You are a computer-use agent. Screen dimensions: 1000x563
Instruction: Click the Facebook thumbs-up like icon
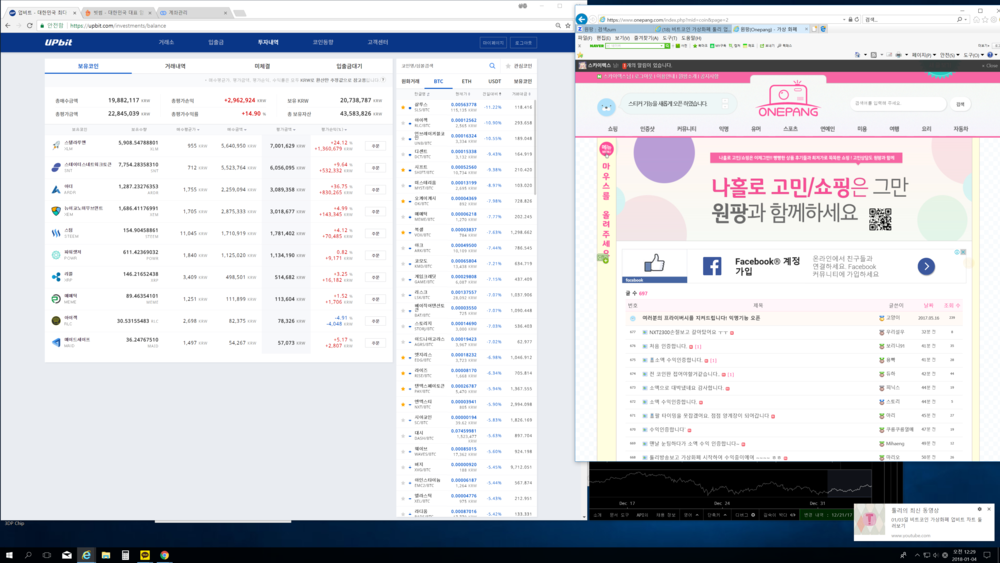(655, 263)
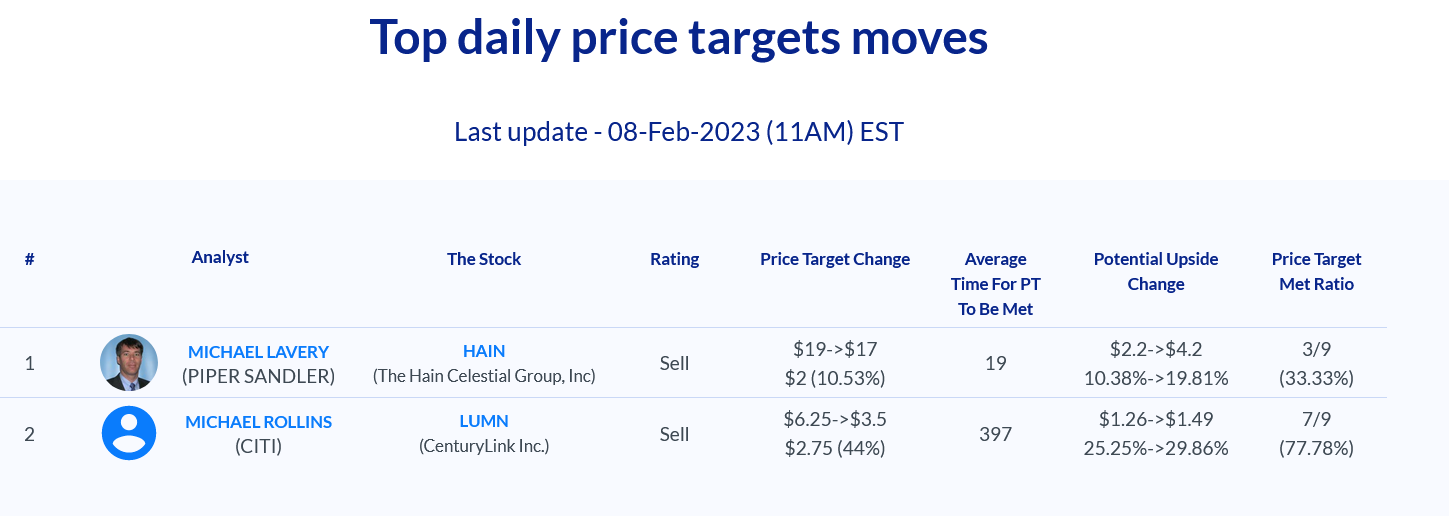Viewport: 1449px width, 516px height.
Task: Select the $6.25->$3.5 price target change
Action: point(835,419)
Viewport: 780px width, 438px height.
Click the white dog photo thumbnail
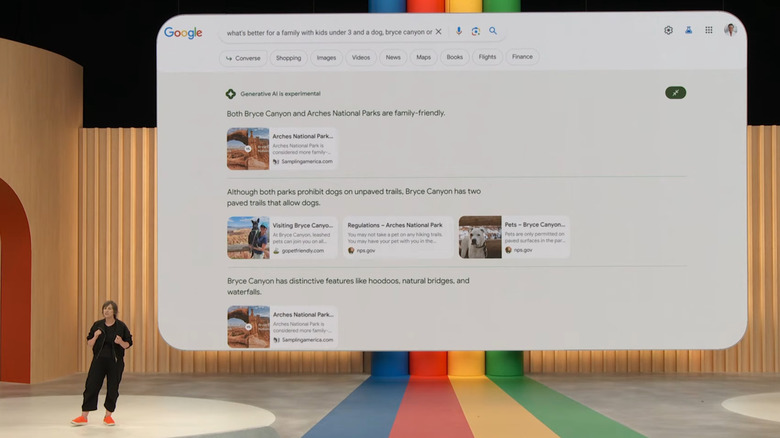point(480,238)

##########

Rewrite the part of the records that opens with the line containing "Viewport: 780px width, 438px height." and closes at the end of the records, keeping the requests unchanged but multiplying every coordinate in the answers by 0.55 and rounding to whole numbers, with halves rounded up. Leave the pictures out.

SOLUTION FOR THIS EXERCISE:
Viewport: 780px width, 438px height.
Click the white dog photo thumbnail
point(264,131)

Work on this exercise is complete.